Theatre and screen actress Jyoti Dogra in stills from Taak, Udit Khurana's short film showing in Focus South Asia segment at MAMI Mumbai Film Festival 2024.

What does a cinematographer do when he dons the director’s hat? He makes a film about cameras. But here is a probe into the dark side of cameras. Udit Khurana’s Taak, which is a mid-length film about female bouncers, Delhi nightlife, and a surveillance state, premiered in Focus South Asia segment at the ongoing MAMI Mumbai Film Festival and next goes to Dharamshala International Film Festival (DIFF).

Jyoti Dogra’s Shalini works as a bouncer at a Delhi nightclub. She takes another girl from her village, Ambika Kamal’s Komal, under her wings. Each has a past she’s running from. Khurana creates a claustrophobic, dystopic and apocalyptic world with gloomy, narrow bylanes, where houses are cheek by jowl, and clusters of tangled electric cables stay suspended in air, where a single woman waits at the Bus terminal hemmed in by buses, replace the bus with social mores, expectations, and rules and it would make for a hostile image. Khurana, aurally and visually, creates a sense of trap out in the open. The blue filters work as an extension of the mind of the people who inhabit this story — of a working class and migrant women workers and their invisible lives, of women engaged in a traditionally male profession that is less talked about, of women providing safety to women in a world that is unsafe and hostile to them.

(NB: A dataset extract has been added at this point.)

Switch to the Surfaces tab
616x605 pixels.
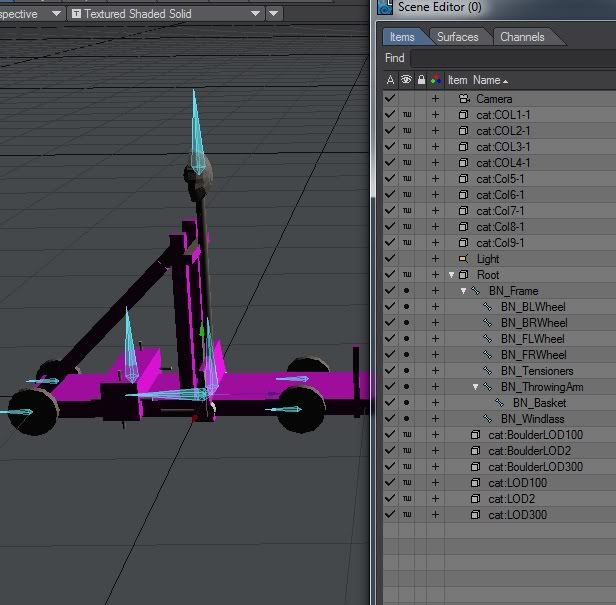457,37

In all of this, Khurana also evokes that unsaid dynamics women share, beautiful, of camaraderie and hostility, of misunderstanding and having the other’s back, of shielding the other, perhaps, seeing one’s own reflection in the other, Jyoti Dogra’s Shalini and Ambika Kamal’s Komal reminded me of senior cop Kalpana (Saloni Batra) and her junior Soni (Geetika Vidya Ohlyan) from Ivan Ayr’s Soni (2018).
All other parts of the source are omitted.